Noi c’eravamo

Genova m’è rimasta appiccicata sulla pelle. Negli ultimi cinque anni, nonostante abbia provato a scrollarmela di dosso, l’ho ritrovata dappertutto.
È un tatuaggio che di tanto in tanto s’immerge nella carne per poi riaffiorare all’improvviso. D’impeto la memoria rivive il caldo torrido di quei giorni, orfano della brezza marina; il sapore di lacrimogeni, la rivolta, la rabbia e l’impotenza di fronte all’uccisione di un ragazzo.
Non avevo ben chiaro in mente cosa sarebbe accaduto, mentre salivo sul treno che ci avrebbe portato a contestare i criminali della Terra.
Durante la notte, in viaggio, ricordo che telefonai a radio Gap. Mi chiedevano notizie sulla carovana partita dal sud. Allo speaker feci sentire in diretta il clacson del locomotore fermo in una stazione. Lui mi disse che aveva la sensazione di esserci, su quel treno.
Forse, sotto sotto nessuno di noi è mai sceso dal vagone. Proprio mentre diventa sempre più difficile storicizzare quegli eventi, raccontare e far capire il contesto… proprio quando la sensazione di scivolamento appare irrefrenabile, spuntano fate, folletti e fantasmi.

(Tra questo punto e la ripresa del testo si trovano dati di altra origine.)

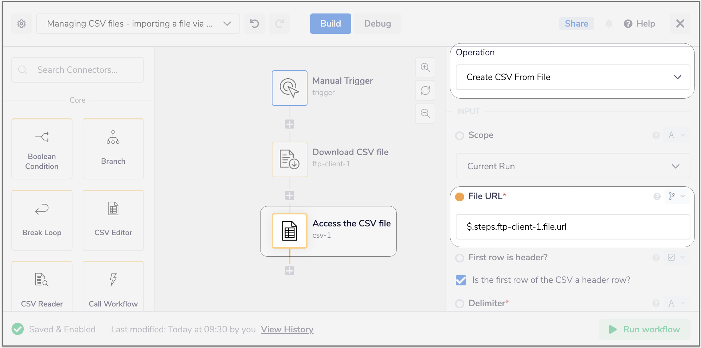Click the undo arrow icon

(254, 24)
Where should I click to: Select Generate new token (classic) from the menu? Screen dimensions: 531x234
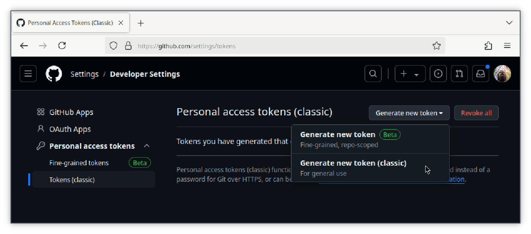coord(353,163)
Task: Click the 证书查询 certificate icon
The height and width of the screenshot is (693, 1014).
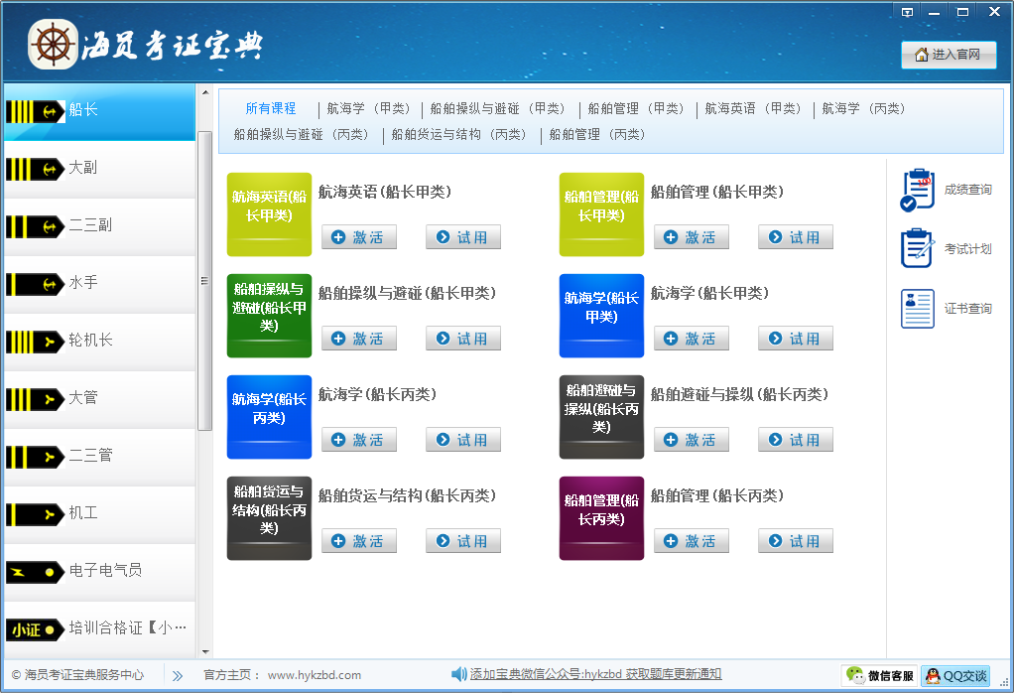Action: (x=918, y=309)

Per una specie di contrappasso dantesco, alla fine ho conosciuto quasi tutti i protagonisti volontari ed involontari di quella rivolta, ma soltanto a distanza di tanti mesi dalla fine delle tre giornate. Viaggiando lungo una barricata immaginaria e lacerante, che stenta a sgretolarsi, figure nemiche ed amiche hanno ripercorso il tragitto al contrario per venire a sud. Talune si sono impegnate a difendere, altre ad accusare me ed i compagni e le compagne imputati nel processo che si celebra da qualche anno a Cosenza contro il sud ribelle. Ho provato il calore di abbracciare Heidi Giuliani, ma anche l’irritazione d’incrociare in aula gli sguardi degli uomini dello Stato, che nel pomeriggio del 20 luglio ordinarono cariche e mattanza. Tutte le volte che depongono in corte d’assise, dimostrano lucidità sociologica nel descrivere fatti e circostanze. Sembra quasi che abbiano frequentato un apposito corso di formazione.

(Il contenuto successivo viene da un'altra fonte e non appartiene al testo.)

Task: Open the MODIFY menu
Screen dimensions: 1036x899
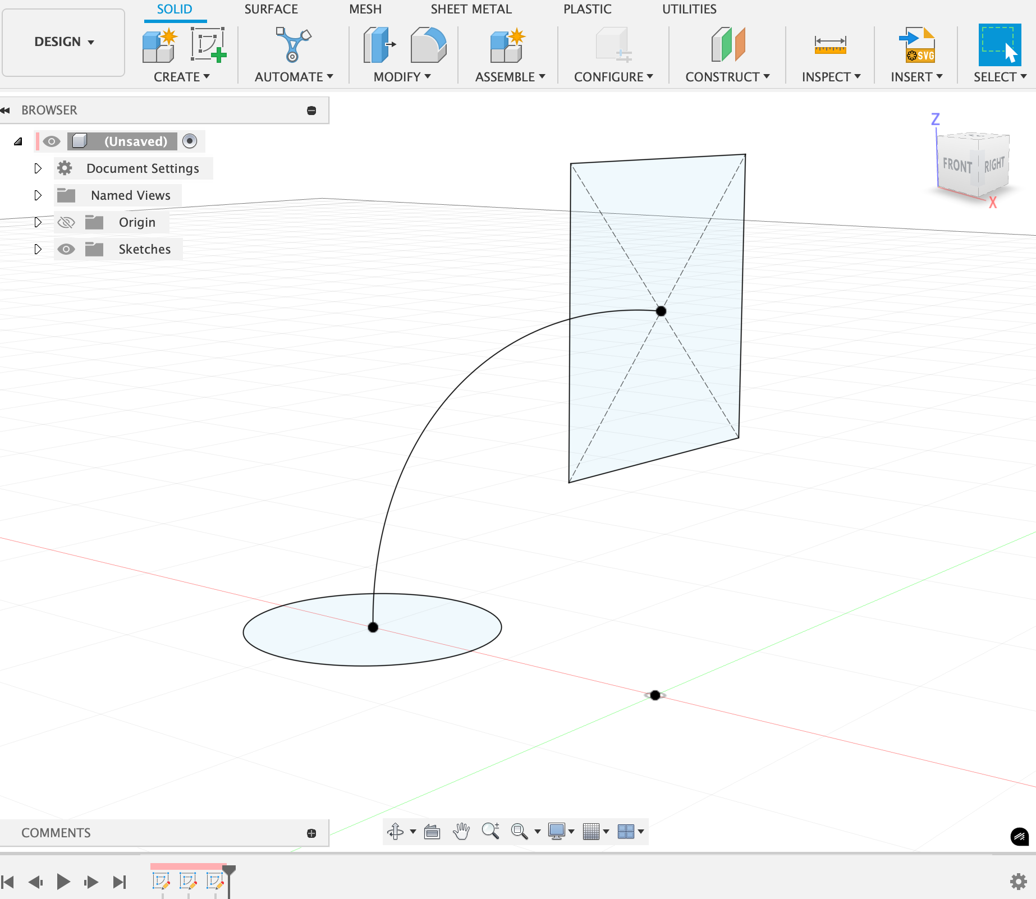Action: pos(402,77)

Davanti a noi, nonostante avvocati e compagni della segreteria legale stiano dando il massimo per sostenere lo scontro, scorre una lenta via crucis di udienze che hanno il tono di un funerale. È un rito funebre che, riscrivendola, celebra la storia alla rovescia di quei movimenti.
Per fortuna in aula c’è Francesco Cirillo, mio compagno e coimputato, che ci allieta con i suoi disegni satirici. Una volta abbiamo riso talmente di gusto, che per poco il presidente non ci buttava fuori. Si diverte a immortalare le fasi grottesche del processo. Durante una delle ultime puntate, mi ha mostrato una vignetta che ritrae il capo della digos genovese Spartaco Mortola mentre di notte si sveglia di soprassalto perché gli appare in sogno l’avvocato Tambuscio, giovane e valente legale impegnato praticamente in quasi tutti i processi per il G8. Come dire: loro sono un incubo per noi, ma noialtri lo siamo anche per loro.

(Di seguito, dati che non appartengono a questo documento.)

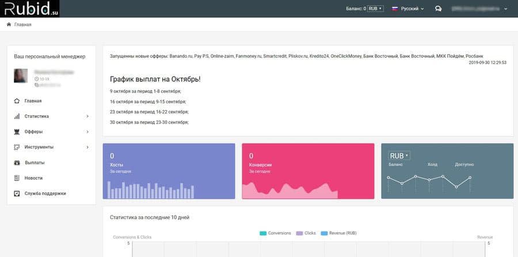Click the home icon in breadcrumb
This screenshot has width=518, height=257.
[9, 25]
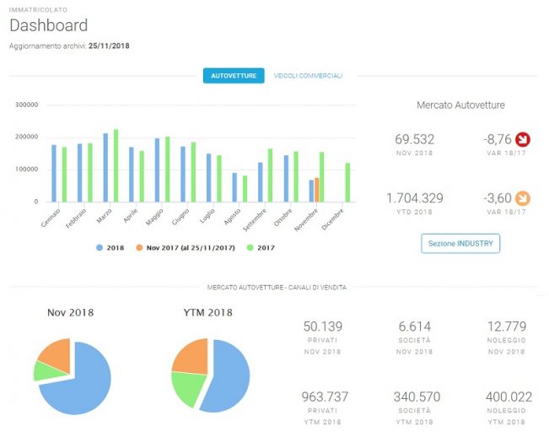Select the green Dicembre 2017 bar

Ecco, in effetti Genova ha significato un rovesciamento della semantica convenzionale. Tutto ed il contrario di tutto. All’arrivo, scesi dal treno, sembrava di assistere ad un gigantesco esperimento collettivo di invasione dei luoghi urbani. Ripartendo, sabato 21 luglio, ci sentivamo invece invasi, accerchiati, espropriati dei diritti elementari di cittadinanza. Ricordo che per mangiare una pizzetta entrammo in una delle rare rosticcerie aperte, a poche centinaia di metri dal “Carlini”. Notammo con la coda dell’occhio uno strano movimento sulla strada. Sfuggimmo per pochi istanti ad una delle tante retate improvvisate dalla polizia, che entrava nei locali e sequestrava chiunque avesse un look da contestatore.
Genova è stata anche questo: paura e desiderio. E non ho mai capito se quel treno ci abbia portato indietro nel tempo, oppure se, come nel “Pianeta delle scimmie”, ci siamo trovati catapultati in un futuro distopico, una dimensione senza più domande né risposte.